There’s a light at the end of the tunnel. That’s how I started to feel about my running this month. For the first time in about six months I logged a couple of runs at a sub-8-minute pace, on Cinco de Mayo I ran 5 miles, and my hamstring was able to handle a **PAIN FREE** 3.5 hour bus ride to help coach with UCCS at their conference track meet.
When I think about where I was less than four months ago–having my leg cut open for surgery and not even being able to sit for a month– it’s pretty crazy to see the 180 degree turn I’ve made in terms of where I’m at both mentally and physically. I’m not going to lie, during these last few months I went through some really dark times. Despite that, I tried to keep the faith, to trust that God had a plan in this, and that things really would get better. But there were certainly times I doubted; times I asked what the purpose of going through all of this pain could be.
One of my runs last week, I finally got a glimpse of an answer. *Pardon my use of poetry, must be the wanna-be-rapper inside of me that can’t help but think in rhymes sometimes…
I started out my run just chugging along, not feeling very strong, at first everything felt wrong. Then suddenly, some EMINEM song came on and I was gone. Something in the lyrics just hit me in the heart, sending me back to the days when everything was falling apart. Suddenly,it was as if I was no longer running, all I could hear was my heartbeat and the song I was humming. As I thought back on all that pain, and all of the strain it took just to attain this very moment, I felt a fire building up inside, and so I decided to go ahead and own it.
All that heartache and frustration, bottled up like carbonation, needed to be let out with every exhalation. I just wanted to run free, to finally feel like me, again. And not worry any more about “what could have been.” So without rhyme or reason, I picked up the pace, and I could feel my fists clenched and a grimace on my face. Could tell I was in a daze, my face probably looked crazed, but I was amazed how good I felt in that moment. All that pent-up emotion suddenly set into motion a blazing fire that could not be tamed by any notion. I was flying, I was free, my feet as light as could be. As if there was no gravity.
Before now, I was stuck running through a tunnel, stumbling in the dark of night, when suddenly in the distance I finally saw a light. At first it was subtle, and not very bright, but that little bit of light set my soul into flight. Then all of the sudden, it dawned on me; everything did have a purpose I was starting to see. What a blessing it actually is to experience life’s trials–for they give the greatest motivation during the toughest of miles. Those whose circumstances have been dire, have more fuel for the fire. The tears, blood and sweat you perspire, only make those flames burn higher.
Being injured does suck, but the way I see it, this can also be luck, if you choose to believe it. Only those who’s feet were once stuck in the muck, can appreciate getting back out of that rut.
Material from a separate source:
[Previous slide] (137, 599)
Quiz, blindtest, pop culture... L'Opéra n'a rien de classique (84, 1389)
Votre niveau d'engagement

So I guess what I’m trying to say, is that when you feel lost in the dark, you’ll better appreciate the light when you see it, because the contrast will be that much more stark.
Well, if you’ve ever experienced the “runner’s high,” you understand where this is coming from. For a brief moment on that run, I felt unstoppable; I was on top of the world. I wish I could feel that “freaking amazing” on every run. I wish I could say the battle is over and I’m 100% pain-free (but I’m not), I wish I could see God’s plans for my future perfectly clear, rather than a distant light. But then I think about one of my favorite verses, Psalm 119:105 “Your word is a lamp for my feet, a light on my path.” This verse reminds me that if I place my trust in God, I have all the light I need to take one step at a time, and that’s all that’s necessary.
So for those still stuck in the darkness, you have to trust that there’s a light ahead, even if you cannot see it yet. Faith and hope do not require evidence, nor are they based on circumstances; it’s a choice to place our trust in the hands of a higher power. During the toughest times of my injury, I’m thankful to look back at all the friends and family who supported me and shed positive light. I hope I can remember that as I move forward in my recovery–that there is always someone else out there struggling who is secretly crying out for comfort and light. So be that light.
Although I still have a long ways to go in terms of my comeback from surgery, the important thing is that I’ve finally seen the light. And as Blake Shelton would say, “it ain’t all that bright, but even though its subtle, its got me feelin’ alright.”